◆ Problem requirements ◆
Scan the listing beneath this sentence. Report each line with the word "dans".

◆ Data shown ◆
--

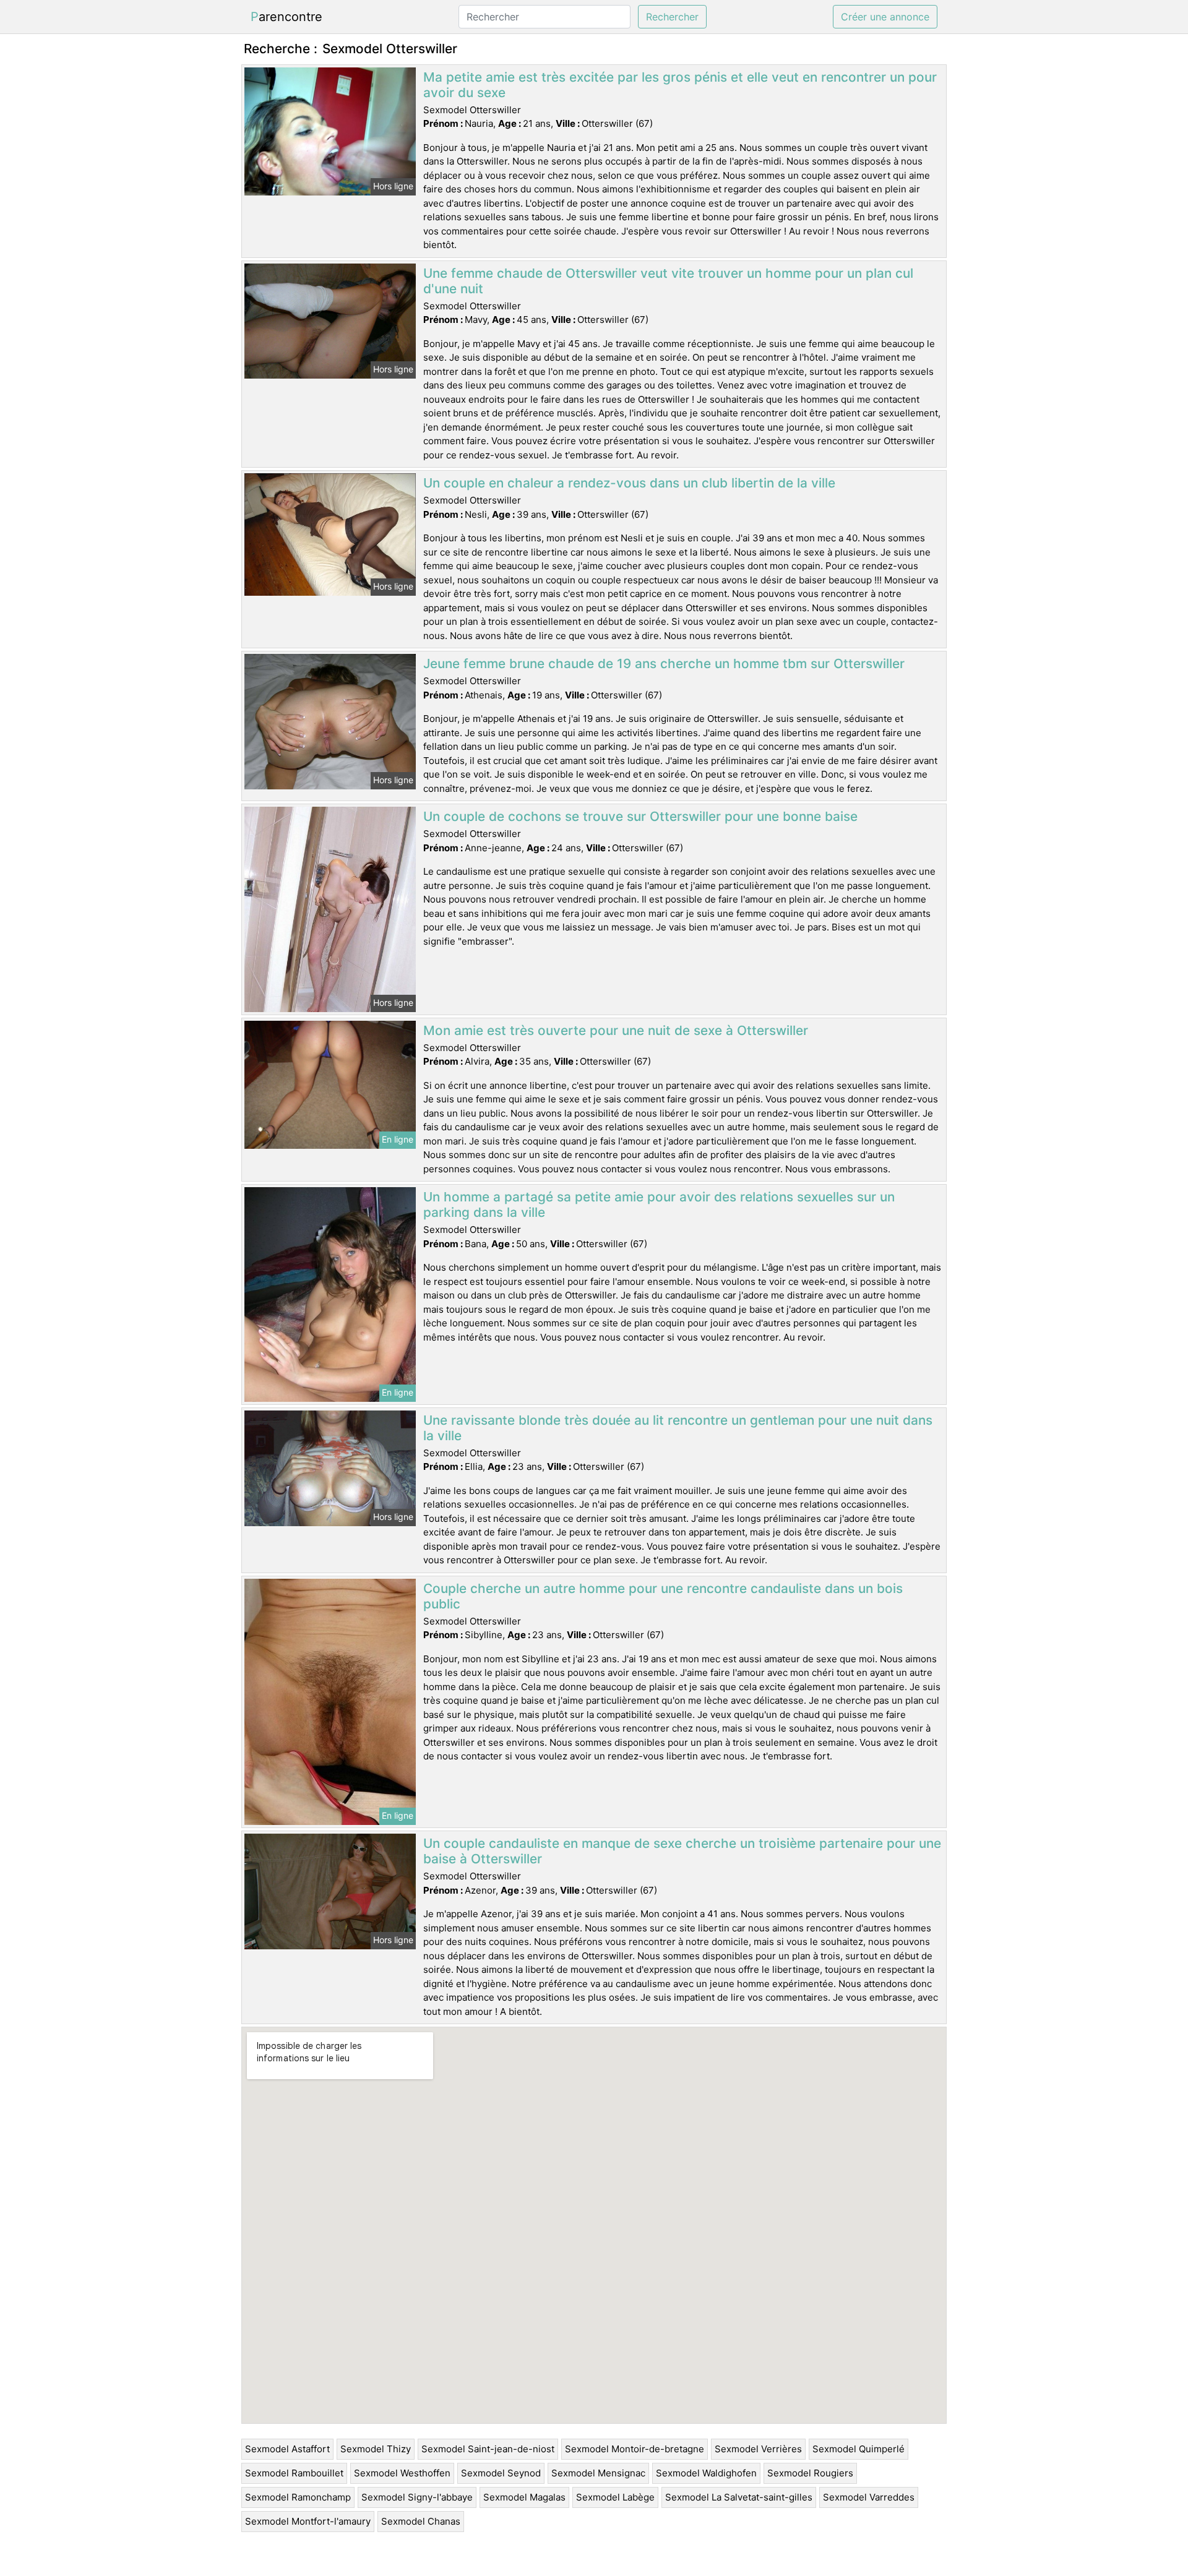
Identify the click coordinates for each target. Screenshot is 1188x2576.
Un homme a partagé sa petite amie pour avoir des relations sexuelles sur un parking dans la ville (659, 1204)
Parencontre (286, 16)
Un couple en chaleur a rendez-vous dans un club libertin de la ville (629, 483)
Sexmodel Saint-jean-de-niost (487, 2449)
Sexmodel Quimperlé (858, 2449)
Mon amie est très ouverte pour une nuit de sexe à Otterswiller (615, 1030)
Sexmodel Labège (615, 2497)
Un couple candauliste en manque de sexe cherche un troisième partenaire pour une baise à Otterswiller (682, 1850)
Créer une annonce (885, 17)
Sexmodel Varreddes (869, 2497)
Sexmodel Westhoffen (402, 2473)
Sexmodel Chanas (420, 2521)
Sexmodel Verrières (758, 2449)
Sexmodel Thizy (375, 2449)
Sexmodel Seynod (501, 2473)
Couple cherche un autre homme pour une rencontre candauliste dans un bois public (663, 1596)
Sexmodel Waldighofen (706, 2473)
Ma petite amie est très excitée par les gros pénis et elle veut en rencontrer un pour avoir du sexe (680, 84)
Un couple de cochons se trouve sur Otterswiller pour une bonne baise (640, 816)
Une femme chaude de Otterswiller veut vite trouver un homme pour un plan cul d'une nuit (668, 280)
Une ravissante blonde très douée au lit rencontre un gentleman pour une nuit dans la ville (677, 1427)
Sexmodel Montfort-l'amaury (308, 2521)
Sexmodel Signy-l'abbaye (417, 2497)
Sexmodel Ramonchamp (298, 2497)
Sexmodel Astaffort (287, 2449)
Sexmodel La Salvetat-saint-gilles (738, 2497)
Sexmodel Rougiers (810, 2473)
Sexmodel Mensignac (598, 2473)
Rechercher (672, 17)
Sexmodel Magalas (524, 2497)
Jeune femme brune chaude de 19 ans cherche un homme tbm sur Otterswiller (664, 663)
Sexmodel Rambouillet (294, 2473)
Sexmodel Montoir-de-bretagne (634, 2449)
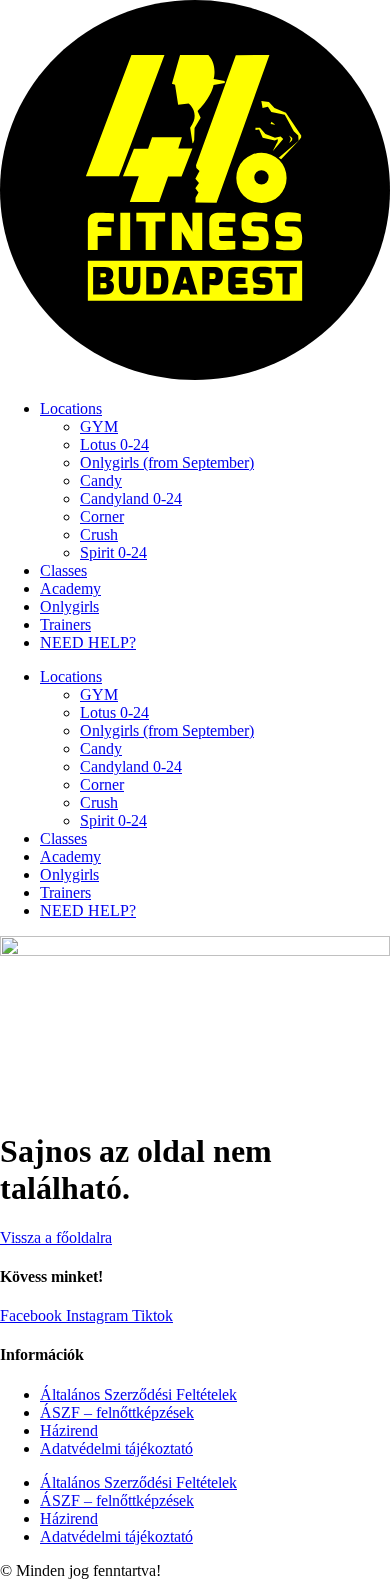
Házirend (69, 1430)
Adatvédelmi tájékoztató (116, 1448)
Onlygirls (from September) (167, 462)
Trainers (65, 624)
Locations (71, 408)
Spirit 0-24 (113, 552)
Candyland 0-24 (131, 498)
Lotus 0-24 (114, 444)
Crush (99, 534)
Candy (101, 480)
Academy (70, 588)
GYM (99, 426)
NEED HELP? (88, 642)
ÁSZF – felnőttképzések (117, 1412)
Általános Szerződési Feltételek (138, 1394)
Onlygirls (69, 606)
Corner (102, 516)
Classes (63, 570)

--

◆ Reply to the exercise ◆
Un homme a partagé sa petite amie pour avoir des relations sexuelles sur un parking dans la ville (659, 1204)
Un couple en chaleur a rendez-vous dans un club libertin de la ville (629, 483)
Couple cherche un autre homme pour une rencontre candauliste dans un bois public (663, 1596)
Une ravissante blonde très douée au lit rencontre un gentleman pour une nuit dans la ville (677, 1427)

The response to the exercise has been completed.